Which lines of the entries hold the string "computer"? Copy each one.

*** Opening of Exercise inputs ***

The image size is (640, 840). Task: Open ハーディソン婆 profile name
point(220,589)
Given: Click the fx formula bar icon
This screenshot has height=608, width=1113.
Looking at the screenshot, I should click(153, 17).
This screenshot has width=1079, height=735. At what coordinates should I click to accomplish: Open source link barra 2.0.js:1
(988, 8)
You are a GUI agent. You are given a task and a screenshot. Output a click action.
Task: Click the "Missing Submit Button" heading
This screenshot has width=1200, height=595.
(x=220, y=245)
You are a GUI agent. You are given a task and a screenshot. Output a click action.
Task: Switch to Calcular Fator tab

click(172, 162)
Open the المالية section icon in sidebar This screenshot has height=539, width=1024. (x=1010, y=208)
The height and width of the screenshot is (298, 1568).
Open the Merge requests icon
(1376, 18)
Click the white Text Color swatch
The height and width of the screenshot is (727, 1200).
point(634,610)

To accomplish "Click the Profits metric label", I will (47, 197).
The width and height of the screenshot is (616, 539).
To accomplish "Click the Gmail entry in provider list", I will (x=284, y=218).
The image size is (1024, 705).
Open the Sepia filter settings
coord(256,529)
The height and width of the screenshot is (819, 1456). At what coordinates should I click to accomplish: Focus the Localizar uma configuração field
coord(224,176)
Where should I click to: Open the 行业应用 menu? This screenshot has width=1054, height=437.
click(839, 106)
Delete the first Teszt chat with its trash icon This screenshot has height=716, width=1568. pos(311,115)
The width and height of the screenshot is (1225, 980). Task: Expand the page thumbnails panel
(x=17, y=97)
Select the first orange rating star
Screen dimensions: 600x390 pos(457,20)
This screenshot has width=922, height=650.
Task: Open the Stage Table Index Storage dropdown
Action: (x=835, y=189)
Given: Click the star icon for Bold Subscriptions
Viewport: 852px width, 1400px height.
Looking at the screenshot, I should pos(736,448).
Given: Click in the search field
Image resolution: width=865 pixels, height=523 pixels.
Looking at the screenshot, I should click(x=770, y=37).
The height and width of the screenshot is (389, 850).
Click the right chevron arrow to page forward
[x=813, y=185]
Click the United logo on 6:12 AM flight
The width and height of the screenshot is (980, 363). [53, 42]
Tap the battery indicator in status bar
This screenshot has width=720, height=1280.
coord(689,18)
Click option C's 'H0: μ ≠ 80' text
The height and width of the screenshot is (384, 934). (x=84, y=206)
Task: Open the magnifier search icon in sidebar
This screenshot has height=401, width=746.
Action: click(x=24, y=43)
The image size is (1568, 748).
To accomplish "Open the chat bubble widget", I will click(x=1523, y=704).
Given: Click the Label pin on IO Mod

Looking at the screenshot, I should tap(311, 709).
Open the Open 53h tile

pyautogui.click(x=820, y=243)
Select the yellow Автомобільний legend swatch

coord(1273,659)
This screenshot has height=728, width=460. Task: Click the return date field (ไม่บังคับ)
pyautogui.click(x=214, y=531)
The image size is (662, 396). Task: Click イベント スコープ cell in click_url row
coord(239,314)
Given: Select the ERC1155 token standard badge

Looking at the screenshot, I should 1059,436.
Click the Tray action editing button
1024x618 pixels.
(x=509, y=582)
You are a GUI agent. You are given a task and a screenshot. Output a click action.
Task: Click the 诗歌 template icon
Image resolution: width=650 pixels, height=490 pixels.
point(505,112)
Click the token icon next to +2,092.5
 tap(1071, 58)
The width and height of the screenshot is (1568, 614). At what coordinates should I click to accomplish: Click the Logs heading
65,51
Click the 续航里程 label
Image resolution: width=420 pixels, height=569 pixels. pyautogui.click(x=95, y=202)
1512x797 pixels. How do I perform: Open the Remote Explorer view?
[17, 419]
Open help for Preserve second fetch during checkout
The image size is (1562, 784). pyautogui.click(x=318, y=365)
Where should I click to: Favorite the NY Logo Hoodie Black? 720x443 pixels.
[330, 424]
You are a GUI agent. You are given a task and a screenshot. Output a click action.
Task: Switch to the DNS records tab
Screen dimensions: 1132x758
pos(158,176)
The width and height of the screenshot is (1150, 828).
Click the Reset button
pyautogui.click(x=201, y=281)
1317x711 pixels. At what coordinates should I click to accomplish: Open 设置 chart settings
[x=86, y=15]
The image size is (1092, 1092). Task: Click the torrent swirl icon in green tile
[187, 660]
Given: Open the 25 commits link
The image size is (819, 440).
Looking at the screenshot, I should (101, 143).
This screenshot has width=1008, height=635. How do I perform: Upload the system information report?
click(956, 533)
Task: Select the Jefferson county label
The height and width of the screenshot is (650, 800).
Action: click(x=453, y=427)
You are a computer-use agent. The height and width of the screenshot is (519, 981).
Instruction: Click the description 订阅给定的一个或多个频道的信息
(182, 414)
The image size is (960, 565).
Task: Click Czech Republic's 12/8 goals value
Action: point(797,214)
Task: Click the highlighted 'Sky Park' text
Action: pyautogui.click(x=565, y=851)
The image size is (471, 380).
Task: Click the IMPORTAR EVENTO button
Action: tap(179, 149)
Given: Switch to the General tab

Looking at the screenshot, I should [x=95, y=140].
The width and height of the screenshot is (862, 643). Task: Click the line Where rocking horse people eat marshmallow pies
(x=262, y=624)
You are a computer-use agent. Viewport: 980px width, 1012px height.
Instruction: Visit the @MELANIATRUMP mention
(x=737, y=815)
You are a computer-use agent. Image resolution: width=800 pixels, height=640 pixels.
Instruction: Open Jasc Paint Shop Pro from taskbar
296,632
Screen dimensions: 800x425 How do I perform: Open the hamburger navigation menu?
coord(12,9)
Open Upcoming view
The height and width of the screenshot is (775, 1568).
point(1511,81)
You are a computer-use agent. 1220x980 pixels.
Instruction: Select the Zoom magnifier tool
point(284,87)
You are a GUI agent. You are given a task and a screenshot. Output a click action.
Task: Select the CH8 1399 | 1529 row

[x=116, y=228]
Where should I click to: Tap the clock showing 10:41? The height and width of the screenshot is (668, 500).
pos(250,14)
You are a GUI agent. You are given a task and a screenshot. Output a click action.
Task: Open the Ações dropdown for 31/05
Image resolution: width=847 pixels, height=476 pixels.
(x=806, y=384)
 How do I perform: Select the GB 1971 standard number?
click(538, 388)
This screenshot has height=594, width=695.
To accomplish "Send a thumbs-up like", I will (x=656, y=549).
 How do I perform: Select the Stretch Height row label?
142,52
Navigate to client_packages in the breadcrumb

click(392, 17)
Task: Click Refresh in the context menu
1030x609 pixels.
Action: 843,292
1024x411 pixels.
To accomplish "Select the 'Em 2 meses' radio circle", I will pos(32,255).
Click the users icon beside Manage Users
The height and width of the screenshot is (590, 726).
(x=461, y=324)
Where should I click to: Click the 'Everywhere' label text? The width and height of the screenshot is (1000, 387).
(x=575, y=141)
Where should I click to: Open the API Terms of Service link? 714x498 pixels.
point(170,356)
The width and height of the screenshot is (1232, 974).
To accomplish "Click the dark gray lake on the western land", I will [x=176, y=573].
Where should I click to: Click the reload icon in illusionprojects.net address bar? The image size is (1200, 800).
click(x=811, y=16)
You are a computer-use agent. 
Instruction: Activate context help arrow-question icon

*** Close of Exercise inputs ***

▶ [Written answer]:
You are a computer-use agent. The height and width of the screenshot is (519, 981).
You are a computer-use agent. Viewport: 980px width, 1012px height.
You are a computer-use agent. Image resolution: width=800 pixels, height=640 pixels.
You are a computer-use agent. 1220x980 pixels.
You are a computer-use agent. 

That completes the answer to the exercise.